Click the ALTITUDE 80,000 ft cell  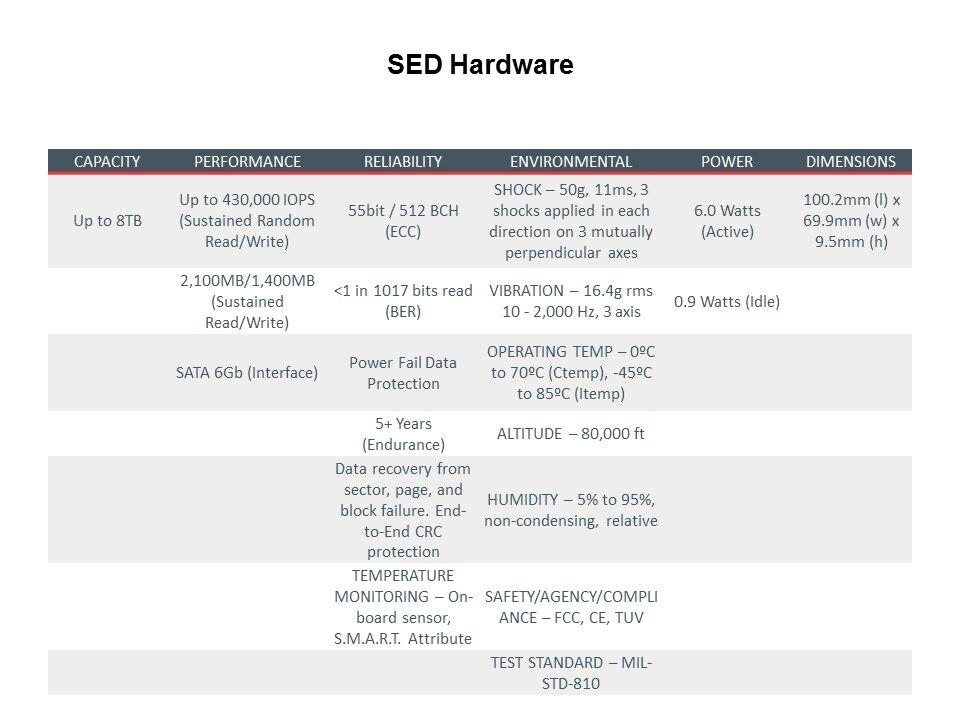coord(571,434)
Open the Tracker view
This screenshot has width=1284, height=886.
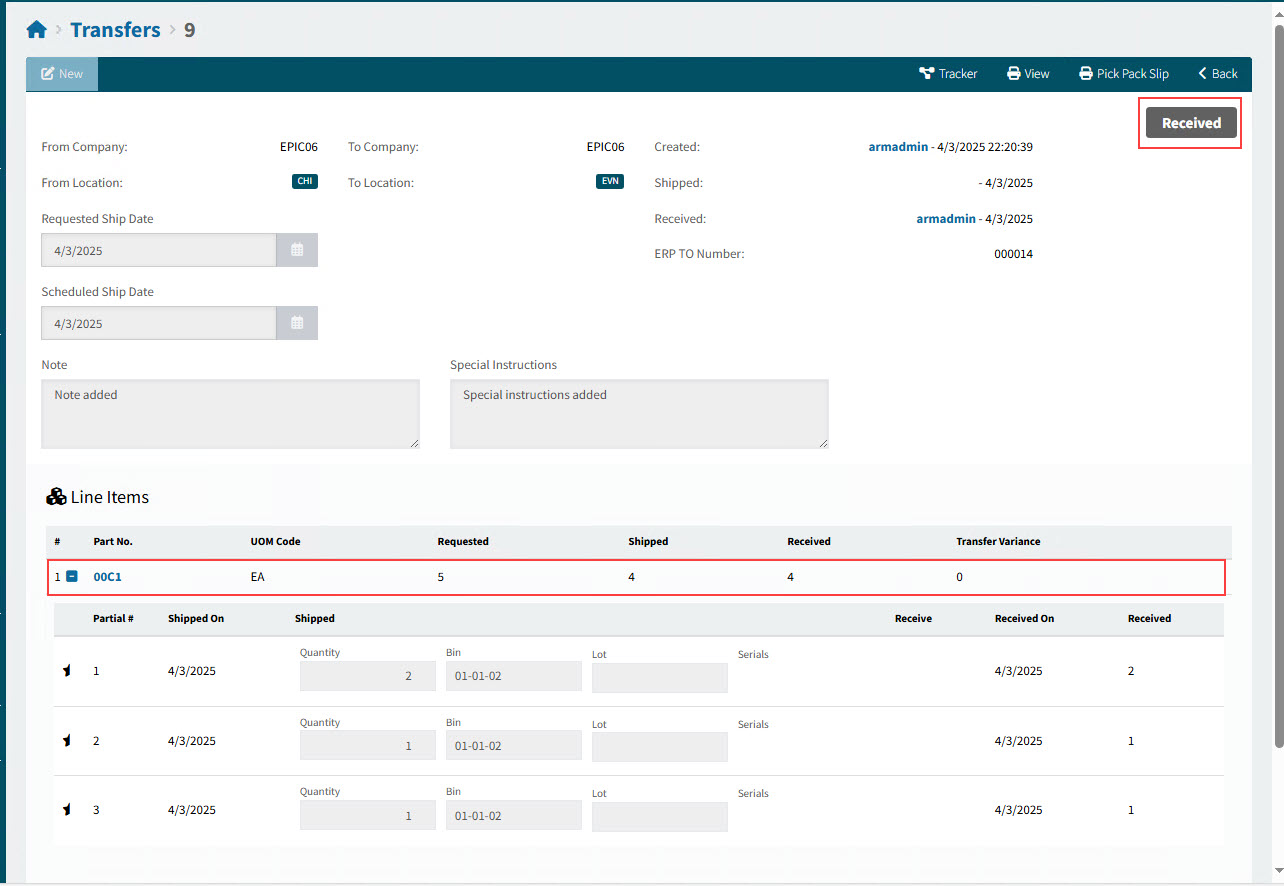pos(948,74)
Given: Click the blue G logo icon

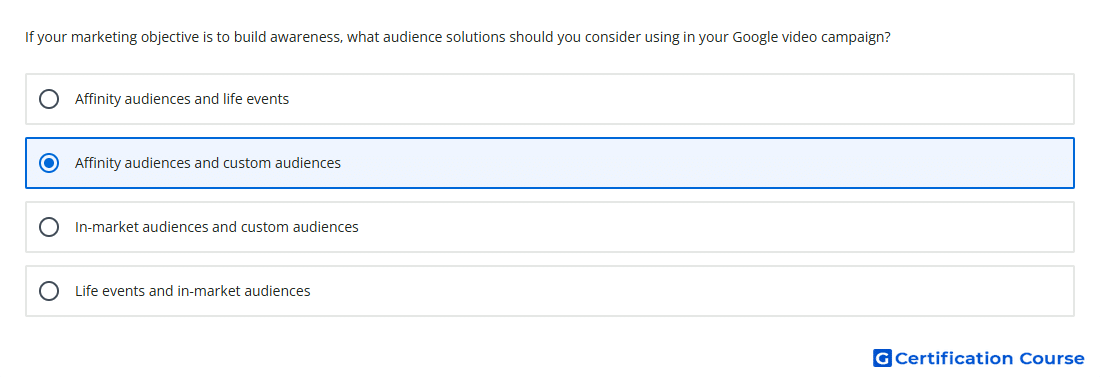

- **Work task**
Starting at the line that contains "Open the Tracker view", retype each line through the final one in the listing, with both ends kept and the pictures omitted.

- **Answer below**
Open the Tracker view
This screenshot has width=1284, height=886.
pos(948,74)
Given: Click the blue G logo icon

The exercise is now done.